Twelve years ago, a 9-year-old boy in Hawaii was gently scolded by his fourth grade teacher. In a writing assignment -- "What do you want to be when you grow up?" -- young Marcus Mariota was insistent that he would be an NFL quarterback.
His teacher, Margerie Tupper, was skeptical. She took him aside one day and tried to convince him to pick another dream.
"I told him, there's only so many quarterbacks in the NFL ... but it was, 'No, Mrs. Tupper. That's all I want to do,'" she told local news outlet KITV. "'I want to play pro-quarterback in the NFL.' That's all he kept saying."
On Jan. 14, Heisman-winner Marcus Mariota announced that he will be leaving the Oregon Ducks and entering the 2015 NFL draft.
And Mrs.

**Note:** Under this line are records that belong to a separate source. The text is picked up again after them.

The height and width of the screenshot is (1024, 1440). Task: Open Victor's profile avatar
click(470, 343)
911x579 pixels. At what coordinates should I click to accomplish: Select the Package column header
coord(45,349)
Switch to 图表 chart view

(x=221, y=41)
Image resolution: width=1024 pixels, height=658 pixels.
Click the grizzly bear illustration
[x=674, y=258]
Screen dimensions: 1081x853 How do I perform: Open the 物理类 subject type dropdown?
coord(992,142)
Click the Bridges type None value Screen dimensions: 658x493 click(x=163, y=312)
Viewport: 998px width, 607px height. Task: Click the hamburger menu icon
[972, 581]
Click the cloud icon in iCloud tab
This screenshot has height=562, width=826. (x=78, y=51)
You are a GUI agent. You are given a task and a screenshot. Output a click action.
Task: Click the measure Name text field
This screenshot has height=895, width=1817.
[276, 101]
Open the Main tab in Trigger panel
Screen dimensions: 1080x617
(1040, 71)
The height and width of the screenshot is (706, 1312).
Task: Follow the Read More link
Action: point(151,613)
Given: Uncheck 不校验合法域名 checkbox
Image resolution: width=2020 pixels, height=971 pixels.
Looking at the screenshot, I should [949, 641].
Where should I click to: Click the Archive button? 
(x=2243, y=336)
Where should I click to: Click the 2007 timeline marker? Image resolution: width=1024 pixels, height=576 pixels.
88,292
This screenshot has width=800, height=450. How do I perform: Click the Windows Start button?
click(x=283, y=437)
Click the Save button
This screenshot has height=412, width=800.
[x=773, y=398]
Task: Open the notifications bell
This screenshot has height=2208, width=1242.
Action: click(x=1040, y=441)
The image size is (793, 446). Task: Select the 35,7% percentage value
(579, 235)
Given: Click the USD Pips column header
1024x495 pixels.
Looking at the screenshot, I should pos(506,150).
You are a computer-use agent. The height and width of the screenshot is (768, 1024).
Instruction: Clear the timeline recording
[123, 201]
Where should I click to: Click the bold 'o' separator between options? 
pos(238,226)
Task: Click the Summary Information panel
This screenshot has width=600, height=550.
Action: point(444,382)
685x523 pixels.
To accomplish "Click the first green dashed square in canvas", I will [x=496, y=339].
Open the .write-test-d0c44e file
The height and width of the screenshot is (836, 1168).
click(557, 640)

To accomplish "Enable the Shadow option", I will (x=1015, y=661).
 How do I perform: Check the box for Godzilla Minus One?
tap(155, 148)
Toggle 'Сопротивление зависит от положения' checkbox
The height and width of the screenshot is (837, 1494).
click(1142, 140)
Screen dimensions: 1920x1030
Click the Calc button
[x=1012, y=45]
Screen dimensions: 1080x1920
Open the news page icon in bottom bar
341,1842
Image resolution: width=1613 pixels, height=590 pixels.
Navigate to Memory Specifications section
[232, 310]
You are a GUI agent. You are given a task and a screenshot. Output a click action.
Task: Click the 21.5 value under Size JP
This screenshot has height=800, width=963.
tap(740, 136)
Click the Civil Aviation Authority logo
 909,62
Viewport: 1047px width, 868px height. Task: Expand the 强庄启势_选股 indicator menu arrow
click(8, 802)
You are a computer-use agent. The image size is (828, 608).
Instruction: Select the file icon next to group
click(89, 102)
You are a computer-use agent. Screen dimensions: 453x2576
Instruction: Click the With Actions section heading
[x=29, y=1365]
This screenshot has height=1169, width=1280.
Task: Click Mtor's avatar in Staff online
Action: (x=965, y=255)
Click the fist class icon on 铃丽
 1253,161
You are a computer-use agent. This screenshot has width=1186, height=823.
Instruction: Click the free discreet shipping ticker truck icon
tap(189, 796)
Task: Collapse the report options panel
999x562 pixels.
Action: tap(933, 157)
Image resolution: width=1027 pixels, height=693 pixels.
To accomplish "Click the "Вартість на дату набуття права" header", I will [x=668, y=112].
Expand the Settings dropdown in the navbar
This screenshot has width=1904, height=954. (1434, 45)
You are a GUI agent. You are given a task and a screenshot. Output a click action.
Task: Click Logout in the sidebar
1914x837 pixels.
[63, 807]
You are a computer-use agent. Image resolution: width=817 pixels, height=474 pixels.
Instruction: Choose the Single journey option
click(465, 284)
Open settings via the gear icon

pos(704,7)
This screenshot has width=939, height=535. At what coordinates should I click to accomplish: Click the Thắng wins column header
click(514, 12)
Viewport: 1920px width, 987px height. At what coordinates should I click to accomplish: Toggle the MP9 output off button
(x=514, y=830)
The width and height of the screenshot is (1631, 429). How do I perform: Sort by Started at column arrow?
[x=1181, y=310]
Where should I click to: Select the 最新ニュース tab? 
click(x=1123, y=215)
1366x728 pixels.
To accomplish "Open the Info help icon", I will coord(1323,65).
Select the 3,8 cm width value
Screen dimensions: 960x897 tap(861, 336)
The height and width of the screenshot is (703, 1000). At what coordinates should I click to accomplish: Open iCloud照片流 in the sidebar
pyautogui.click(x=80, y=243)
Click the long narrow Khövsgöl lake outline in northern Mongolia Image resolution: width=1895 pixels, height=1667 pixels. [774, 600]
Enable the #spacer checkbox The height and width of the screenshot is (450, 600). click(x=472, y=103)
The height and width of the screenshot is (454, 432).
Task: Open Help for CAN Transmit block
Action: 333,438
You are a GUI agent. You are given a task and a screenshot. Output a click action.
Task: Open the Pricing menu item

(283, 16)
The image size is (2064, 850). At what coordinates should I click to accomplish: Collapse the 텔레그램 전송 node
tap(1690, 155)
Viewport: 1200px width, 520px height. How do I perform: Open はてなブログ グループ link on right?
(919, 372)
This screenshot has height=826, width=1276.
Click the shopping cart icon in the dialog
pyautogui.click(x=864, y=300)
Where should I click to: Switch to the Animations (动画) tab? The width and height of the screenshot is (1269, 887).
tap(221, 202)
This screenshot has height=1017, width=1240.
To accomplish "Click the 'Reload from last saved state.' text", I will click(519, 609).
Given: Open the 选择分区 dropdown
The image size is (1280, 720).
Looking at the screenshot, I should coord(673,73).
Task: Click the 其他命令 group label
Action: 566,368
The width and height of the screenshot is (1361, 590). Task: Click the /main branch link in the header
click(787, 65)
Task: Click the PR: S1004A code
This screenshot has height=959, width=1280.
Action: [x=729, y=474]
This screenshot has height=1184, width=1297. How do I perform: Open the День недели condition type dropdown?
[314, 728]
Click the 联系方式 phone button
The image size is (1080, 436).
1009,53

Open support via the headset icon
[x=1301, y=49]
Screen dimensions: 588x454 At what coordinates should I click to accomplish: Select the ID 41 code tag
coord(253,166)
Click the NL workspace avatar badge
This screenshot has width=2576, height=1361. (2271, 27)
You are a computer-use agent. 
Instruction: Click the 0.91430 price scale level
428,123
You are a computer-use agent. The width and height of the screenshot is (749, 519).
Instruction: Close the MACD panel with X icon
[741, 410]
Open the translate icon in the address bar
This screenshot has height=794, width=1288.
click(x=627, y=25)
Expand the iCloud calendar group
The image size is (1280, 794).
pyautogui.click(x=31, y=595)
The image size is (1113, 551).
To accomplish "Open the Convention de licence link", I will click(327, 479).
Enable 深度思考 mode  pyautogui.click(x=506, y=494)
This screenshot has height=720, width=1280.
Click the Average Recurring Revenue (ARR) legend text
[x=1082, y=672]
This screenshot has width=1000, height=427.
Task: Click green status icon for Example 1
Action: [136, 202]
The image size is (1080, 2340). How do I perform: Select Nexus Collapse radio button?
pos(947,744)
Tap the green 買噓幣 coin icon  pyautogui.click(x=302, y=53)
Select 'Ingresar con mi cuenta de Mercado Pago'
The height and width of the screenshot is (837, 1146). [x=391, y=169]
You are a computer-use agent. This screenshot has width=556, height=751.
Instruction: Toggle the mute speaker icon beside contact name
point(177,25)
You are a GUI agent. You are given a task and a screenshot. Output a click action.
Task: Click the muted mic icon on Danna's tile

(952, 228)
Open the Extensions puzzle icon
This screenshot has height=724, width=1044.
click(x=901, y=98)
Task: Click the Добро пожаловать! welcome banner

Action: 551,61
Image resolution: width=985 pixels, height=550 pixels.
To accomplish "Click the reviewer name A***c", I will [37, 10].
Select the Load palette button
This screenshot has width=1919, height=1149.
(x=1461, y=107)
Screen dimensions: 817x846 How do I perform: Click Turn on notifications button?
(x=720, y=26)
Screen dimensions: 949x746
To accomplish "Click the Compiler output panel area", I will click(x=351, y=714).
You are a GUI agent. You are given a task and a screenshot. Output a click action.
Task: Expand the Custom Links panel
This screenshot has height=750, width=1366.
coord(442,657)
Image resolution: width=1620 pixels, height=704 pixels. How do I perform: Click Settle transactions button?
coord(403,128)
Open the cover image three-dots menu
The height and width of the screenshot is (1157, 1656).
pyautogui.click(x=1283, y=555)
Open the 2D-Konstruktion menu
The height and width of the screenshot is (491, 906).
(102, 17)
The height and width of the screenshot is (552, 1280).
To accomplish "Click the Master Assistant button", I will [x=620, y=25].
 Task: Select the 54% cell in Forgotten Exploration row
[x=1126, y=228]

Tupper, still a fourth-grade teacher at Nuuanu Elementary School, is eating her words.
"I rooted for him," Tupper told the Honolulu Star-Advertiser. "But I felt kinda of silly having been the one who tried to talk him out of it at first. My son jokes with me about it, calling me 'the dream killer.'"
Tupper says she takes all the teasing in stride and that she's extremely proud of her former student.
"It is like, my gosh, he had these dreams so young and told me about them ... and he's making them happen," she told the Star-Advertiser.
Young Marcus had yet to even play organized football when he came up with his NFL dream; his parents had told Tupper they didn't know where he got the idea. As a nine year old, however, he was already throwing impressive spirals at recess, and his parents have since noted an unfaltering persistence in their son.
"He's always had goals and he's really focused and he's achieving them. It's pretty amazing," his mother told The Oregonian two years ago. "As it starts happening and evolving you look back and say, 'Wow!'"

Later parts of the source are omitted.